He’s raw as a pass rusher right now, but has the physical skills to be exceptional in this area.
Getting to see him in person though was a revelation. He could physically hang with the elite 2015 offensive linemen at The Opening at the beginning of the camp, but by the end of it he was bullying kids off the ball and his technique improved leaps and bounds. He was using his hands much better in pass rush one on ones and did an outstanding job of beating players with leverage.
He should be dominant as a junior at Scotch Plains-Fanwood High (NJ).
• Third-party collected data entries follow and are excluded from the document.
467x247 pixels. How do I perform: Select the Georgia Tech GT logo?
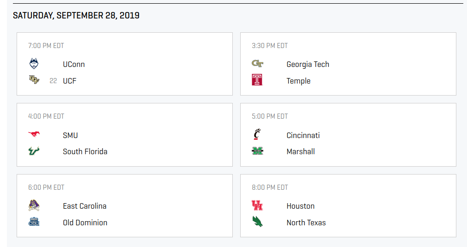pyautogui.click(x=257, y=63)
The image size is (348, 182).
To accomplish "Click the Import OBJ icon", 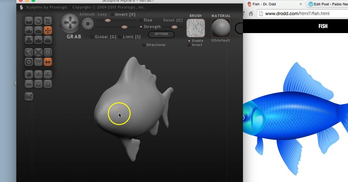I will click(38, 74).
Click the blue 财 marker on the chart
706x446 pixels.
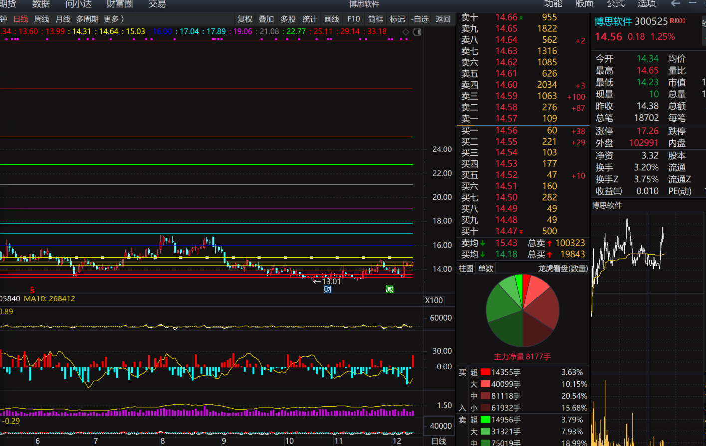[x=328, y=290]
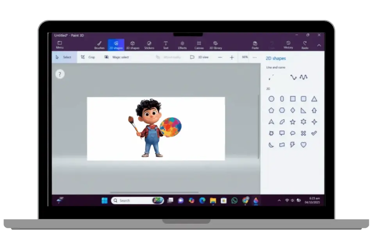
Task: Select the crescent moon shape
Action: tap(271, 145)
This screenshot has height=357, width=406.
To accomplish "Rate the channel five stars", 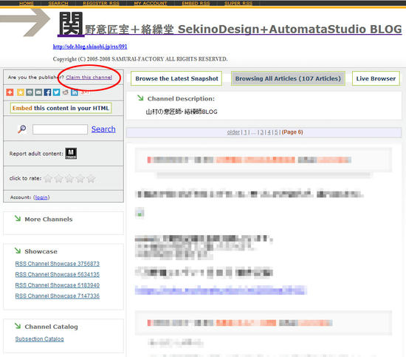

Updated after his junior season:
Gary showed the kind of dominance he displayed at The Opening during his junior season. You could tell the advancements he made as a pass rusher. He’s excellent at converting speed to power and shows he can dip and bend around the edge. He’s still raw with his hands and needs to develop counter moves, but he shocks offensive linemen with a violent punch.
He plays with good pad level the majority of the time, but will sometimes get caught up looking with his eyes instead of reacting to the block he’s getting. He can get away with his because of his physical dominance at the prep level, but needs to improve in this area.
Stout at the point of attack and plays so strong. He can be a special football player at the college level.
Gary may be the rare player that can play end in a 4-3 or 3-4, but his best future position is likely at three technique in a 4-3 defense.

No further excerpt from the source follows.